The Trump speeches have no doubt evoked nationalist sentiments. When he speaks of radical left conspiracy to take over America to “take away your religion”, abolish the right to bear arms, restrict individual freedoms and open the door to immigrants, white groups may think it is their ‘constitutional duty’ to fight back.
A little known European-born conspiracy theory, the Great Replacement, has over the past few years found many believers in the US. The theory claims that, with the complicity or cooperation of the ‘liberal elites’, the white European population at large is being progressively replaced with non-European peoples, specifically Arab, Berber and sub-Saharan Muslim populations from Africa and the Middle East through mass migration, demographic growth and a European drop in the birth rate.
In August last year, Patrick Crusius, a 21-year-old white supremacist and subscriber to the Replacement Theory, opened fire in a Walmart store in El Paso, Texas, and killed 23 people, mostly immigrants of Mexican origin. In online notes he posted before he committed the massacre, he said he was inspired by the mosque massacre in Christchurch, New Zealand, in which a white terrorist shot and killed 51 Muslims during Friday prayers.
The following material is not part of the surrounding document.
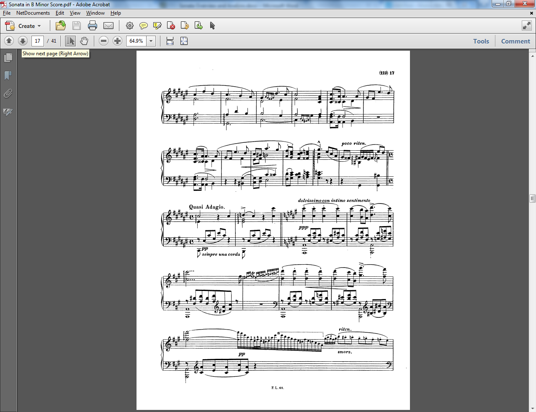
Task: Open the Comment pane
Action: (x=515, y=41)
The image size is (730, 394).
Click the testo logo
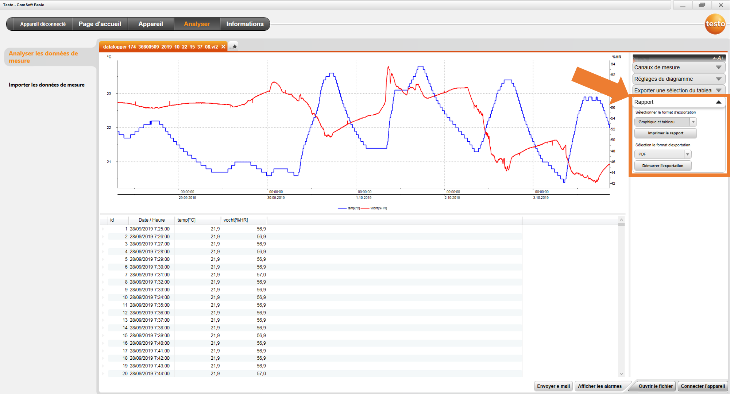(x=715, y=24)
Terror based on extremist religious or racial tendencies has been rife well before the Trump presidency. Al Qaida, Daesh, white supremacists, and many other terrorist groups existed and wreaked havoc for decades. But it is perhaps one of those rare occasions in history when such tendencies are inspired by a mainstream politician — particularly one who occupies the highest office in the world, the White House. President Trump, for all fairness though denied repeatedly that he will ever condone extremist behaviour.
But in his clear Machiavellian pursuit of retaining power, he realises that his chances of re-election mainly rest with white America — and not any white; the ‘Salafi’ white America. Similar to those Muslim Salafists who seek a puritan society that mirrors in their view the early days of Islam, a world ruled by Sharia only, the white Salafis dream of an America that is purely white; a segregated America well before the civil right movement and ‘liberal onslaught.’
As the presidential election nears, it is less than three weeks away, it will be important to watch the far-right dynamism, the behaviour of the white Salafis of America.
The race to the white House looks increasingly tight, despite the early Biden lead in the polls. Yet it is far from over. But even if President Trump loses the election, there is not doubt that his impact on the American political, social and racial discourse will remain long after he has left the Oval Office.